Required work - Can you repeat every line of the listing below word for word, leaving out the pictures?

[Collected data]
>> Begin
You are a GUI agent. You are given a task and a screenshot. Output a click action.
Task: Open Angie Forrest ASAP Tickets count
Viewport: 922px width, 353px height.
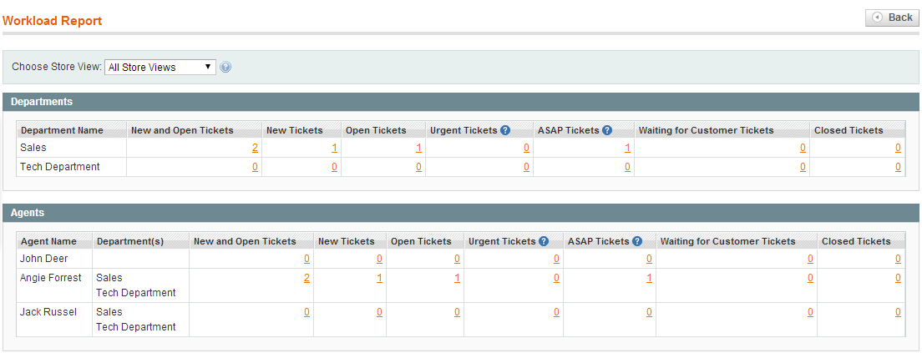[649, 278]
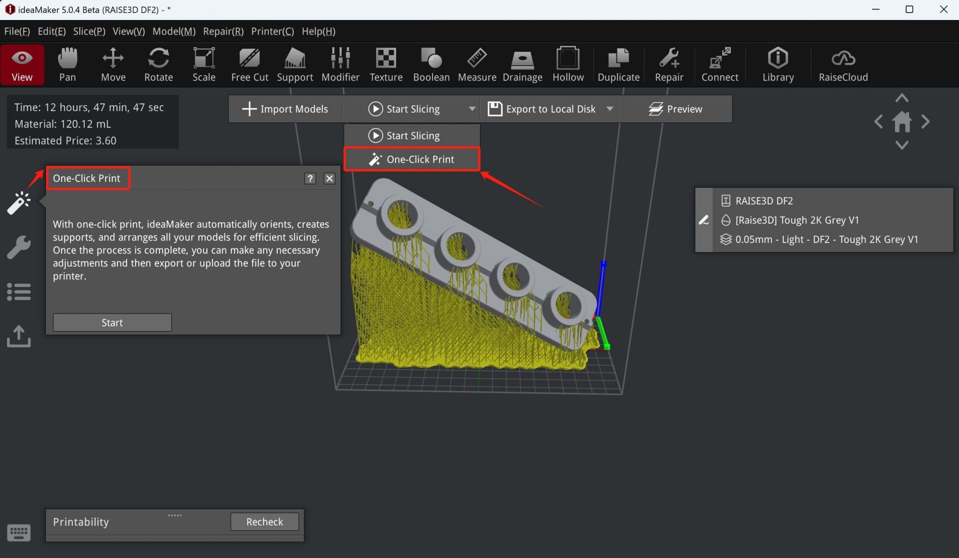This screenshot has width=959, height=558.
Task: Open the Free Cut tool
Action: pos(249,65)
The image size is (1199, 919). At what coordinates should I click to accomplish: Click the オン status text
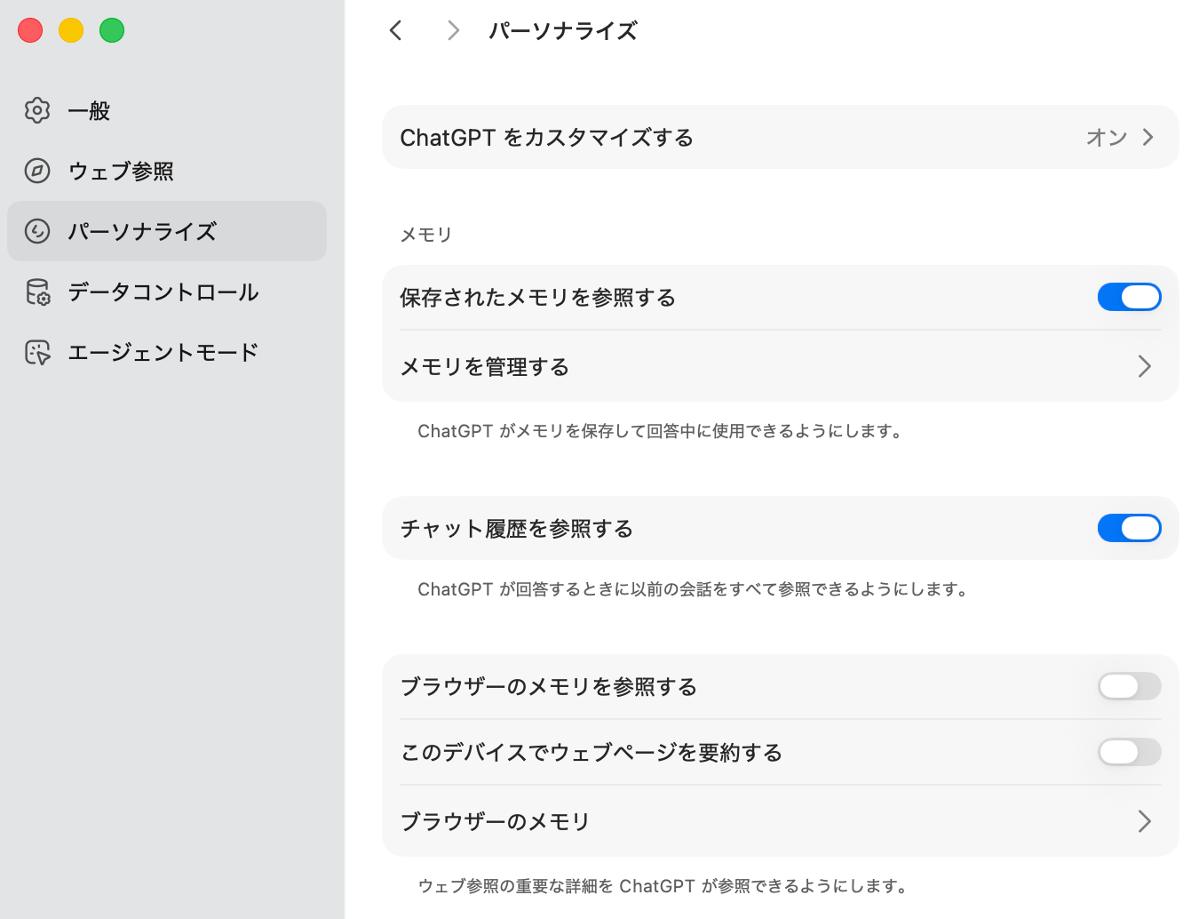[x=1106, y=138]
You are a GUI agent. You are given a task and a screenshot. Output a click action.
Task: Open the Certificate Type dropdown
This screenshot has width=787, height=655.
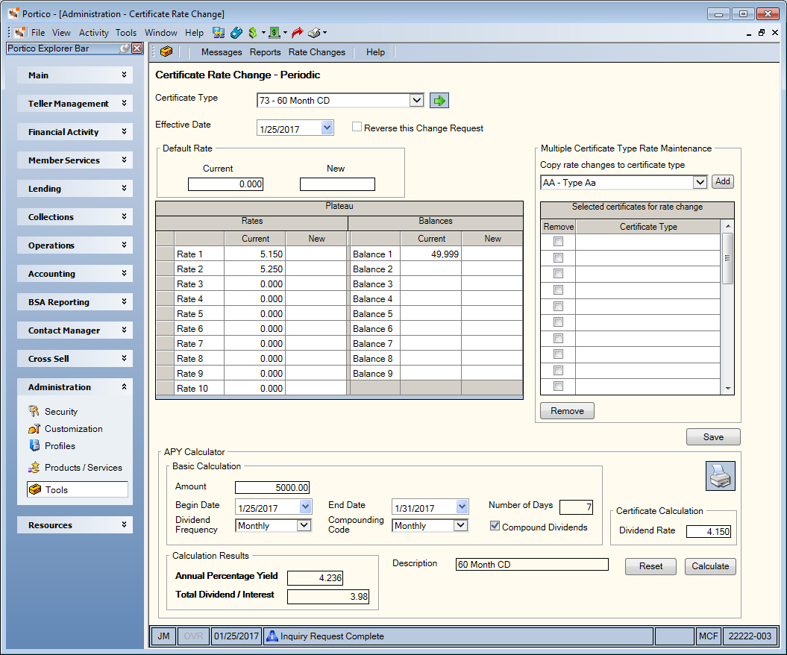pos(416,101)
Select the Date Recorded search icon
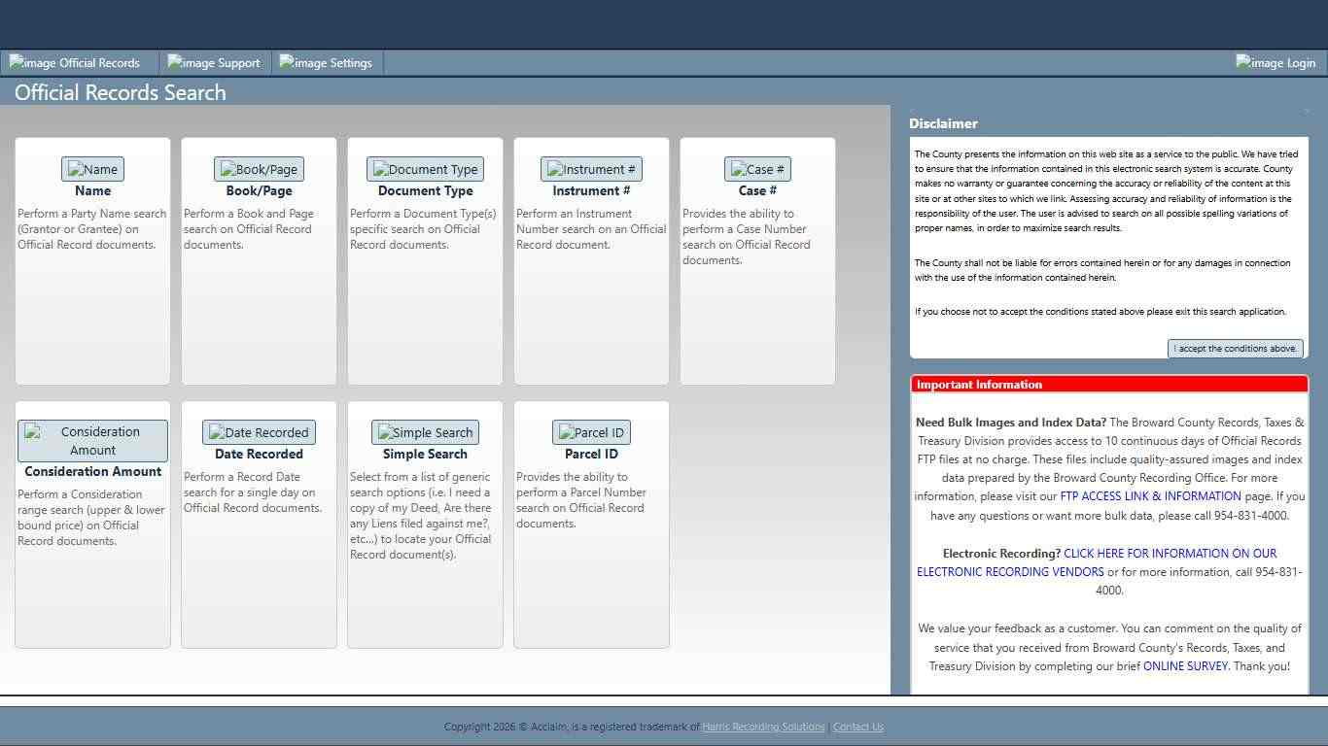Image resolution: width=1328 pixels, height=746 pixels. click(259, 432)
>> End
In response -
You are a GUI agent. You are given a task and a screenshot. Output a click action.
Task: Open Angie Forrest ASAP Tickets count
Viewport: 922px width, 353px height.
[649, 278]
This screenshot has width=959, height=558.
Task: Open the Free Cut tool
Action: pos(249,65)
The image size is (1199, 919). At what coordinates should I click to accomplish: Click the オン status text
[x=1106, y=138]
You are a GUI agent. You are given a task and a screenshot. Output a click action.
Task: Open the Certificate Type dropdown
This screenshot has width=787, height=655.
pos(416,101)
Select the Date Recorded search icon
Image resolution: width=1328 pixels, height=746 pixels. click(259, 432)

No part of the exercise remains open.